#### WORK REQUIRED:
The output should be the listing below, limited to the lines from the one with "Task: Open Overview via the home icon" through the one with "Task: Click the BAŞLIK column header", exact and without pictures.

#### DATA RECORDS:
::::::::::

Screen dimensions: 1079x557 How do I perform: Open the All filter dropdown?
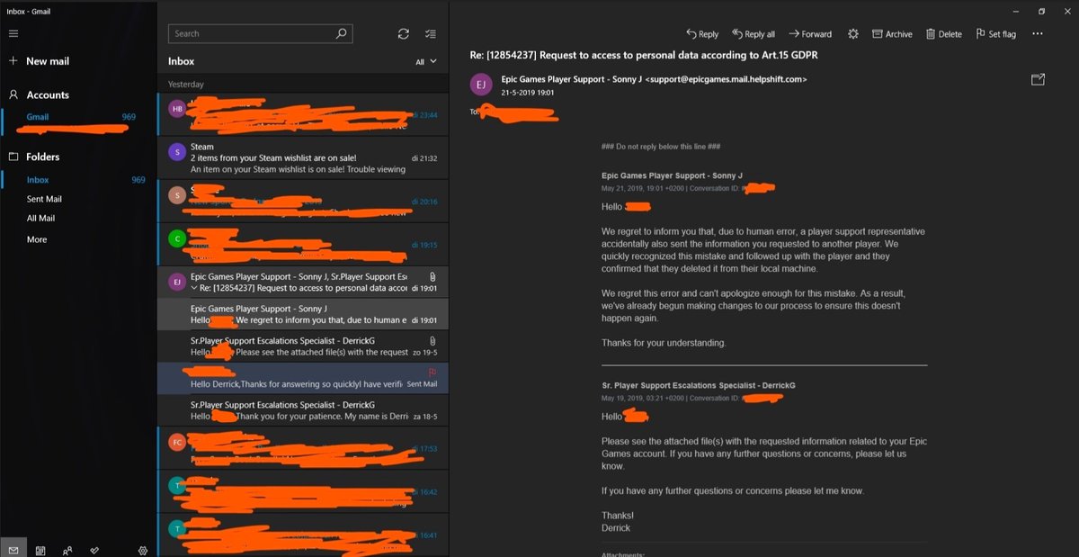(x=426, y=62)
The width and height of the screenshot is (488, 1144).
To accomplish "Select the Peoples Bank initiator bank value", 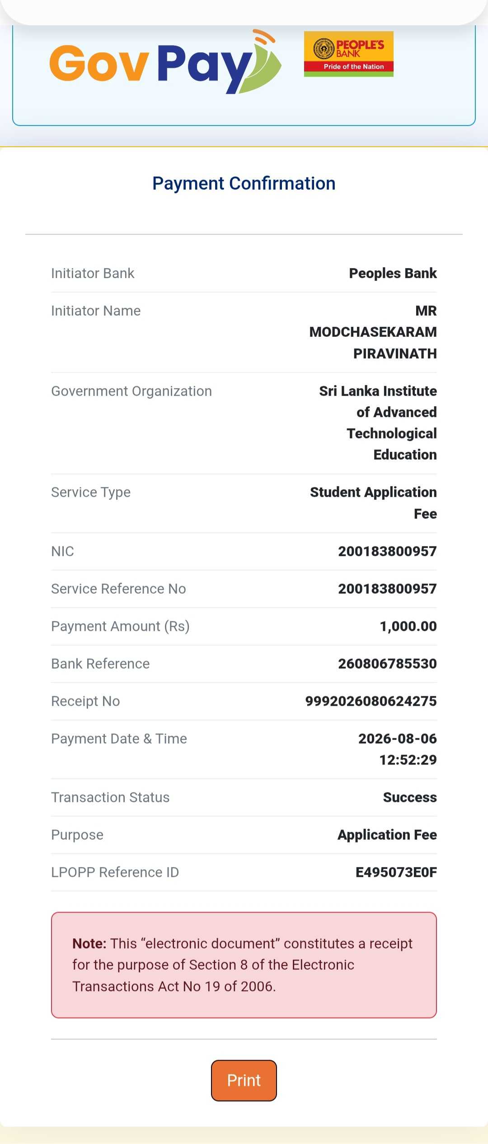I will pyautogui.click(x=393, y=273).
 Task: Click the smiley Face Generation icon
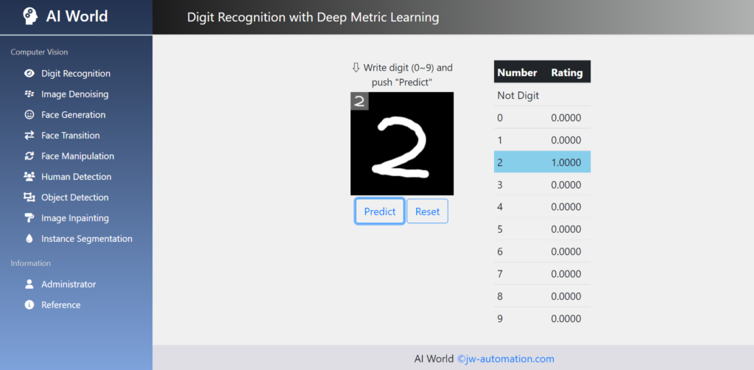coord(29,115)
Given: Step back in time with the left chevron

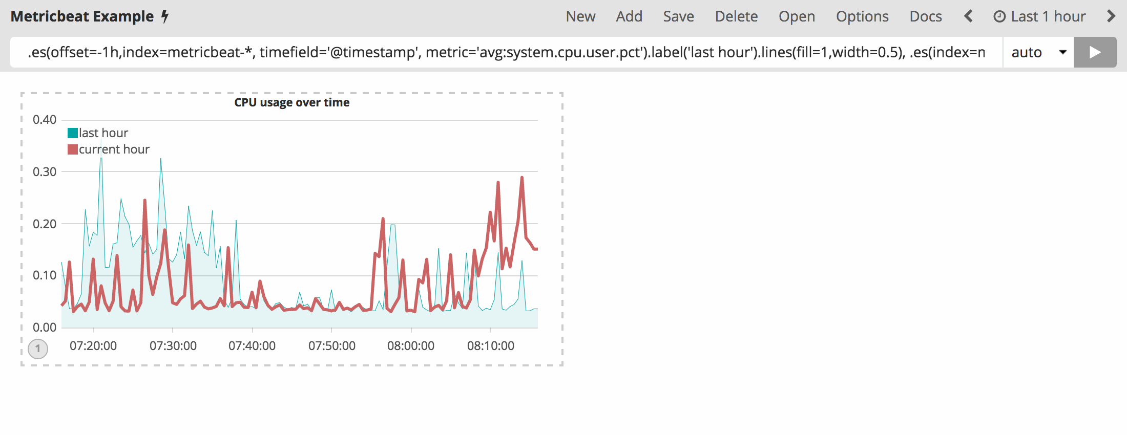Looking at the screenshot, I should tap(968, 16).
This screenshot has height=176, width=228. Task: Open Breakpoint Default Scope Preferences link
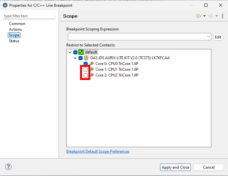[x=98, y=151]
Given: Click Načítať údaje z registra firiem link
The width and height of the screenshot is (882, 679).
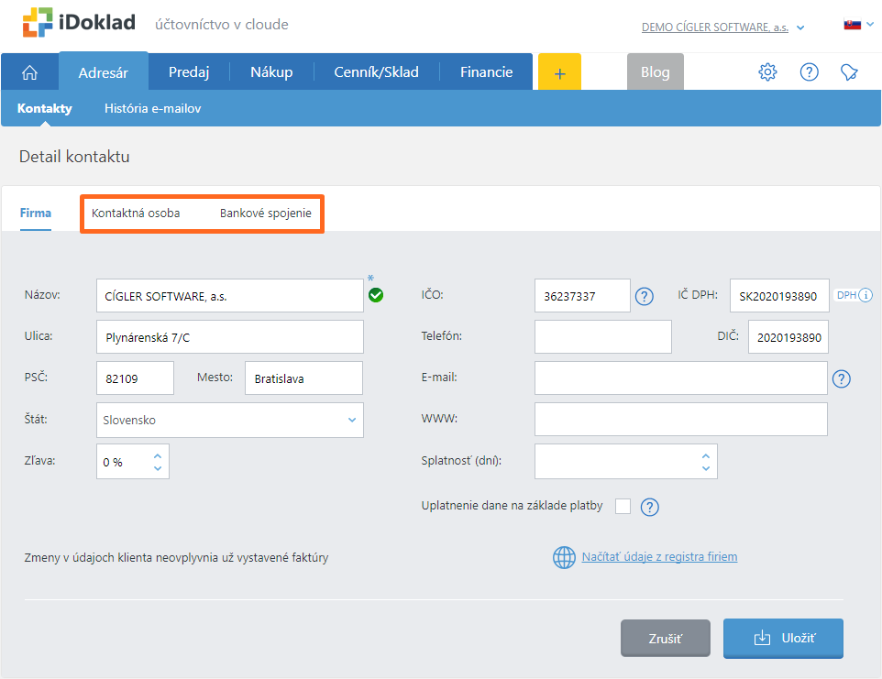Looking at the screenshot, I should coord(659,556).
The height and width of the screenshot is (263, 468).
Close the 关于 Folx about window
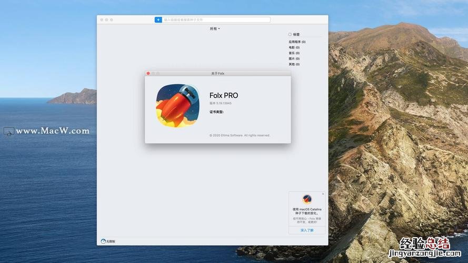pyautogui.click(x=148, y=73)
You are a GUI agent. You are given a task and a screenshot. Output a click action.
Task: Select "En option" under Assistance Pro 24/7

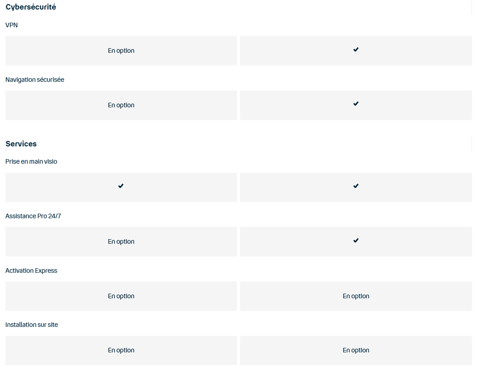pyautogui.click(x=121, y=242)
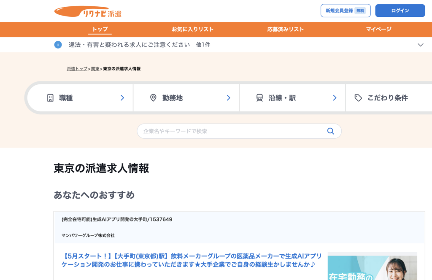This screenshot has height=280, width=432.
Task: Follow the 派遣トップ breadcrumb link
Action: (77, 69)
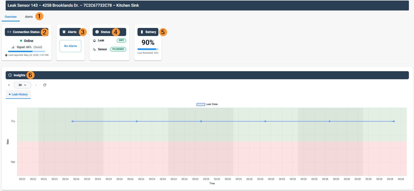The height and width of the screenshot is (191, 414).
Task: Open the 3D time range dropdown
Action: pyautogui.click(x=23, y=85)
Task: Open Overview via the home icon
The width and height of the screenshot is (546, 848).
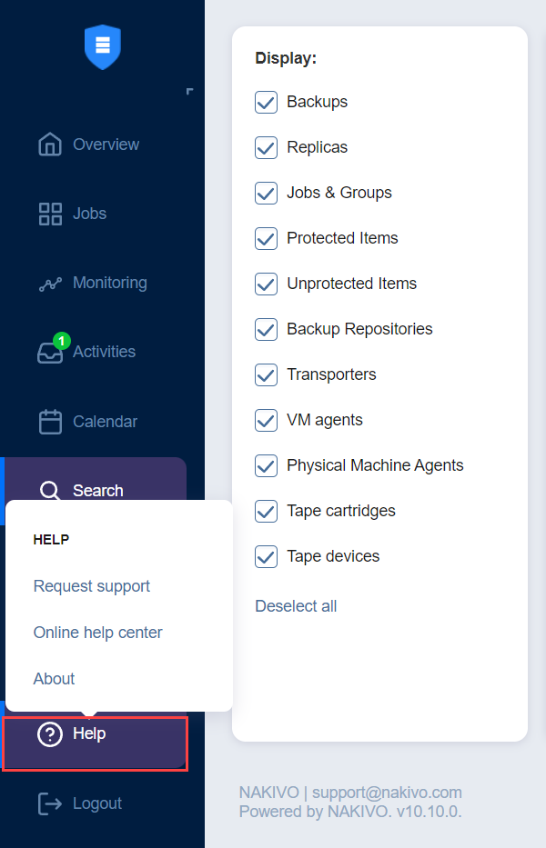Action: 50,145
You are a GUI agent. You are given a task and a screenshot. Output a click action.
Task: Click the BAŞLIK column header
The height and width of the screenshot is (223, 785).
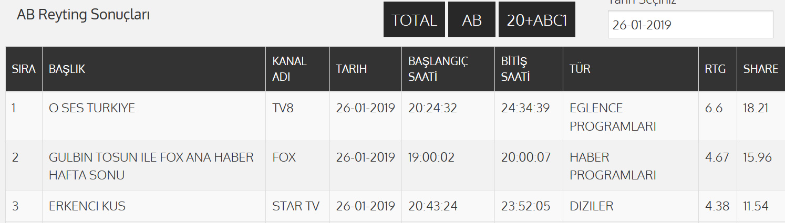tap(67, 69)
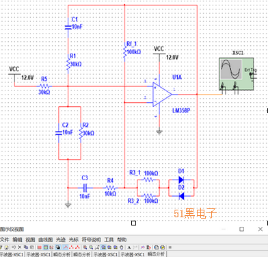Switch to the active 瞬态分析 tab
This screenshot has width=268, height=257.
point(157,254)

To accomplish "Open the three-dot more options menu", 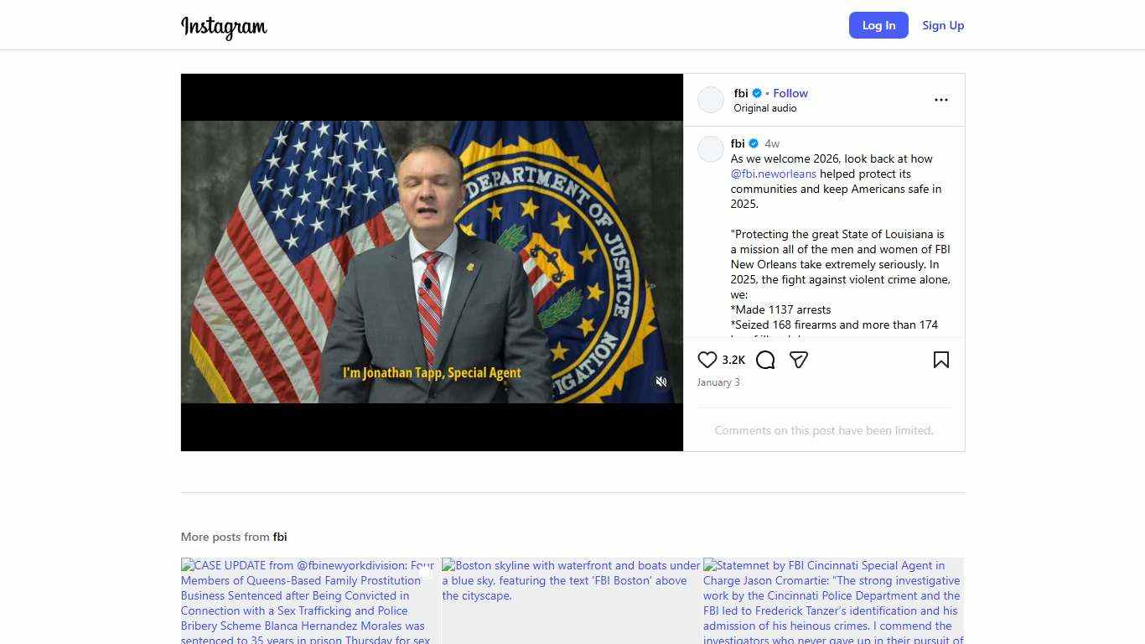I will (x=940, y=100).
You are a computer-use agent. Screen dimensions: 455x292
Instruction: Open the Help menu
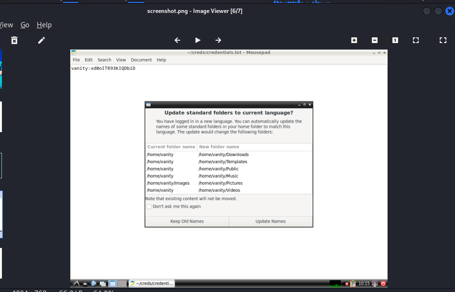[x=44, y=25]
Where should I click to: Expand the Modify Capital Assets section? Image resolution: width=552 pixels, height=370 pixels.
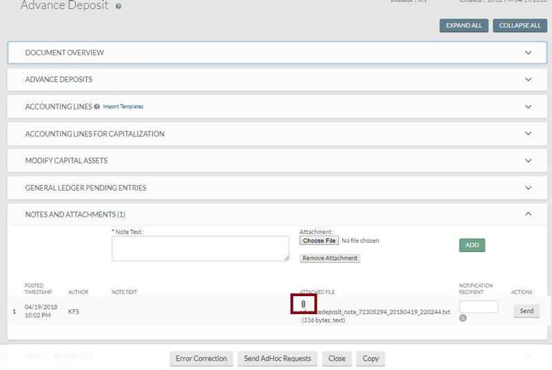point(529,161)
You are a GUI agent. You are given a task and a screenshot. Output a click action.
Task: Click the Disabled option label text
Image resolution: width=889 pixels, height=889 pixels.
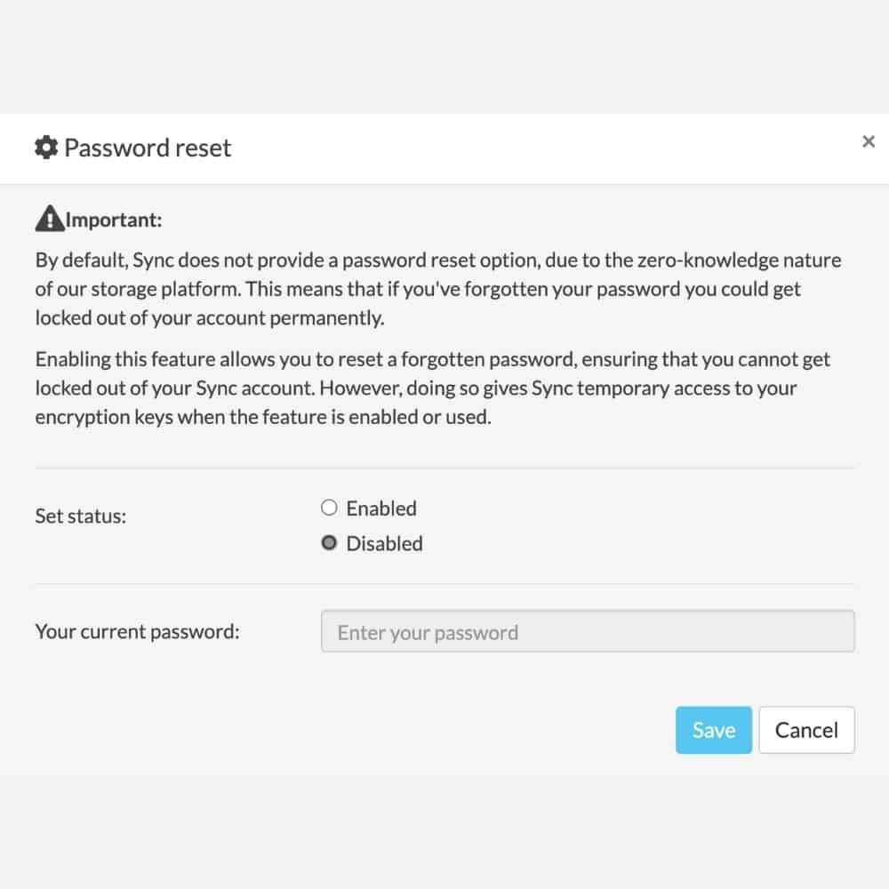(384, 544)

::::::::::

#### TASK ANSWER:
Task: Open Overview via the home icon
The width and height of the screenshot is (546, 848).
Action: 50,145
You are a GUI agent. You are given a task and a screenshot. Output a click action.
Task: Click the BAŞLIK column header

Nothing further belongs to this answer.